しかし、この方法で金属水和物を高充填したノンハロゲンの難燃性樹脂組成物をシラン架橋すると、金属水和物が架橋反応を阻害し、押出時にゲル化物を発生し、外観に問題が生じるとともに、架橋度を上げることができず、耐熱性に優れたケーブルを製造することが困難な場合が多い。
また、ケーブルとして必要とされる機械特性を確保するためには、ノンハロゲンの難燃性樹脂組成物のベース樹脂成分を、エチレン−酢酸ビニル共重合体、エチレン−アクリル酸エステル共重合体などのエチレン系共重合体を用いる必要がある。しかし、これらの樹脂を用いたのでは、耐熱性が不足する場合が多い。
<1>導体又は光ファイバの外周に密度900kg/m3以上のポリエチレンをベース樹脂成分とする樹脂組成物(A)の内層xを被覆し、前記内層xの外周に密度900kg/m3未満のエチレン−α−オレフィン共重合体をベース樹脂成分とする樹脂組成物(B)の中間層yを被覆し、前記中間層yの外周に下記組成:
(a)ポリプロピレン及び/又はエチレン−αオレフィン 5〜70質量%、
(b)エチレン酢酸ビニル共重合体、エチレン−(メタ)アクリル酸アルキル共重合体、及びエチレン−(メタ)アクリル酸共重合体からなる群から選ばれた少なくとも1種 20〜90質量%、
(c)不飽和カルボン酸またはその誘導体で変性した樹脂であって、前記樹脂がポリプロピレン、エチレン−α−オレフィン共重合体、エチレン−酢酸ビニル共重合体、エチレン−(メタ)アクリル酸アルキル共重合体及びエチレン−(メタ)アクリル酸共重合体及び構成成分としてエチレンとスチレンを含むスチレン系エラストマーから選ばれた少なくとも1種 0〜30質量%、
(d)スチレン系エラストマー 0〜35質量%、
(e)パラフィン系オイル 0〜20質量%
からなる樹脂成分100質量部に対して、金属水和物120〜280質量部含有するノンハロゲン難燃性樹脂組成物(C)

§ 練習問題:
1 – 本文では、(d)スチレン系エラストマーの配合量はどの範囲とされていますか。
2 – 本文で(b)の群として挙げられている共重合体をすべて書き出してください。
3 – 難燃性樹脂組成物を扱った本文を、最後の文の後から書き継いでください。
エントリは参照しなくてかまいません。

§ エントリ抜粋:
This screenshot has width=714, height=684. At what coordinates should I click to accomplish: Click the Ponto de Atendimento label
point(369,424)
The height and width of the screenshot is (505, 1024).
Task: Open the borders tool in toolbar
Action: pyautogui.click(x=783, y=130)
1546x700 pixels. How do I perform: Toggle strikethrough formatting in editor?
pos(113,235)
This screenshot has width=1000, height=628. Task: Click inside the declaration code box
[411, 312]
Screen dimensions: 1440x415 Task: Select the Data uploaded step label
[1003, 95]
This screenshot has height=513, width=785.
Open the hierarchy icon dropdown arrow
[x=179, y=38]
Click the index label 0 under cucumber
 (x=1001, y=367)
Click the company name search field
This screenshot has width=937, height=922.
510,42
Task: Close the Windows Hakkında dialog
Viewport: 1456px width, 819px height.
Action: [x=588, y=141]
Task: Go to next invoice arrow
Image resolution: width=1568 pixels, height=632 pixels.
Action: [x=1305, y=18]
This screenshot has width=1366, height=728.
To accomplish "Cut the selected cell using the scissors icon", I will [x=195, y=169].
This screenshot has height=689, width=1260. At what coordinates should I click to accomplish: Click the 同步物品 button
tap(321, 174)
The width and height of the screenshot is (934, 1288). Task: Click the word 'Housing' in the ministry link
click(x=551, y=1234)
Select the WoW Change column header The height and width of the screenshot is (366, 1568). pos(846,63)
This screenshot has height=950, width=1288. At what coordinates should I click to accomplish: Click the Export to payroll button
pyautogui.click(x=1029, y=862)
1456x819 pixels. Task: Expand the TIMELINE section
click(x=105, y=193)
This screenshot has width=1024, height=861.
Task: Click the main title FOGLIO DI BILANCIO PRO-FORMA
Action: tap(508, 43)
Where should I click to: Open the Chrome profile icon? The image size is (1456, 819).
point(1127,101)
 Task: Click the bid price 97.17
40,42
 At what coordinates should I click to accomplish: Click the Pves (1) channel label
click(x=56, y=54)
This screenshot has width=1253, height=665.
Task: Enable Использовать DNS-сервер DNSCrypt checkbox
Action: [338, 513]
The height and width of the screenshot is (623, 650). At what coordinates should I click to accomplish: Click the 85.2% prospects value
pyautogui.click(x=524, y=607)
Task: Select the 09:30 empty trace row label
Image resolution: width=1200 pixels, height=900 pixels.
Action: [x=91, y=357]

§ 解答例:
1 – 0〜35質量%です。

2 –
エチレン酢酸ビニル共重合体
エチレン−(メタ)アクリル酸アルキル共重合体
エチレン−(メタ)アクリル酸共重合体

3 –
が被覆されてなる外層zを有することを特徴とする難燃性ケーブルであって、前記内層x及び中間層yがともにシラン架橋されていることを特徴とする難燃性ケーブル、
<2>前記難燃性樹脂組成物(C)の外層zの平均被覆厚さが、前記樹脂組成物(B)の中間層の厚さより薄いことを特徴とする<1>記載の難燃性ケーブル、及び
<3>前記樹脂組成物(A)のベース樹脂成分が密度920kg/m3以上のポリエチレンであることを特徴とする<1>又は<2>記載の難燃性ケーブル、
を提供するものである。
また、図2に示すように、本発明の難燃性ケーブルのほかの一実施態様である電気絶縁ケーブル200は、金属導体60の外周に内層xとして絶縁層70が被覆された絶縁電線80と、金属導体61の外周に内層xとして絶縁層71が被覆された絶縁電線81の外周に、中間層y及び外層zからなるシース50が被覆されている。図2では、2本の絶縁電線を有する電気絶縁ケーブルが示されているが、絶縁電線は1本(単心)でも、3本以上でもよい。
(1)内層を構成する樹脂組成物(A)
内層は、密度900kg/m3以上のポリエチレンをベース樹脂成分とする樹脂組成物(A)で構成されている。樹脂組成物(A)のシラン架橋を阻害しないように、充填材、特に金属水和物を含まないことが好ましい。配合する場合は、樹脂成分100質量部に対して、100質量部以下とすることが好ましい。
本明細書において、ポリエチレンとは、エチレンとα−オレフィンとの共重合体を含むものとする。
ポリエチレンとしては、低密度ポリエチレン、高密度ポリエチレン、直鎖状低密度ポリエチレン、メタロセン触媒を用いて重合されたポリエチレンなどがあげられる。内層を構成する樹脂組成物(A)中におけるポリエチレンの密度は、好ましくは、910kg/m3以上、さらに好ましくは920kg/m3以上である。ポリエチレンの密度に上限は特にないが、製造しやすさの点から、好ましくは、965kg/m3以下、さらに好ましくは、962kg/m3以下である。ポリエチレンの密度が小さすぎると、図2に示す内層(絶縁層)と中間層との密着性が高くなり、シース皮むき加工性が著しく悪くなったり、長期浸水の際の絶縁抵抗が悪くなる。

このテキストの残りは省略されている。